The history of the site


10 Greycoat Place is located in an area which is rich in history. The building itself was first constructed in 1899 and was designed by Sir Reginald Blomfield. It was one of the great warehouses of the Army & Navy Co-operative Society. The warehouse was therefore located in close proximity to the Army & Navy’s primary trading premises on Victoria Street and was initially used for grocery storage and to fulfil export and domestic orders.

The original building was an impressive example of contemporary warehouse architecture. Architectural historians have noted that the building was a revival of a Georgian style with its use of alternating brick and circular attic windows.

Historical image of 10 Greycoat Place

In 1959 alterations were made to the façade and all of the floors of the building, which largely removed its streets presence and its historic and architectural association with the nearby Army and Navy premises.
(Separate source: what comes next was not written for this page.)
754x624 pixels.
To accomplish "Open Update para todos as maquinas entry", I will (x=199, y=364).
These mid-20th century alterations obscured the former warehouse use and its architectural impressiveness, only retaining the ground floor columns.

Eventually the building was converted for office use and was extensively redeveloped in the 1980s into its current layout and appearance.
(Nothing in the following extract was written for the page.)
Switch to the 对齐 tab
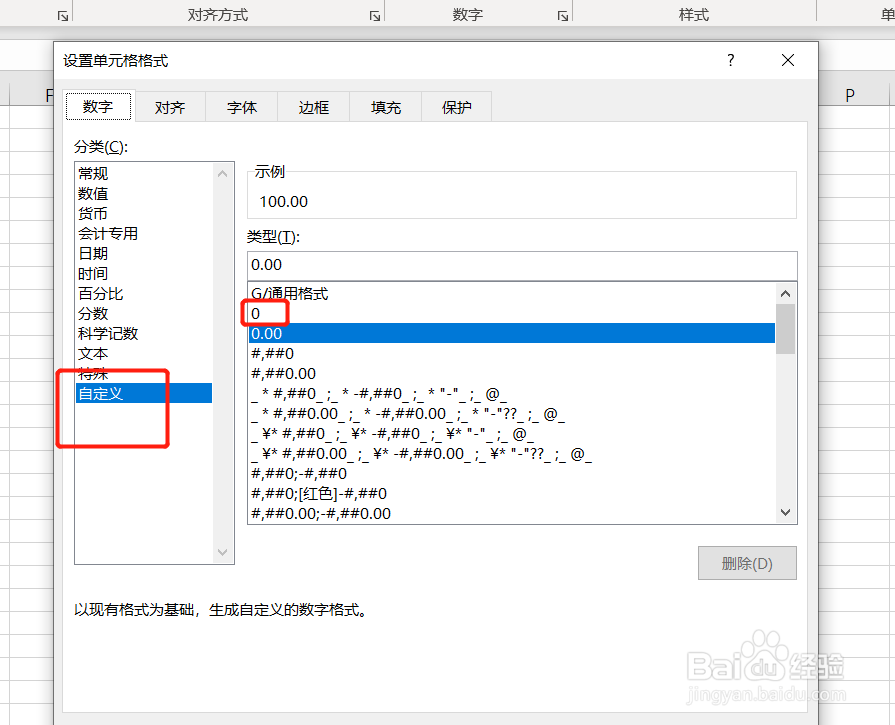This screenshot has height=725, width=895. pos(169,105)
Today, the building remains in a similar condition to how it looked after the 1959-1961 alterations. At various times since the 1960s, permission was granted to redevelop the site for offices and car parking, but these schemes were never implemented. From 2000, cafes and shops have been inserted into the ground floor.

The proposed scheme has been carefully designed to account for the historic character and appearance of the original building. We propose to use a brick elevation to the street which helps to re-establish the features of the original warehouse, which was once common in the area.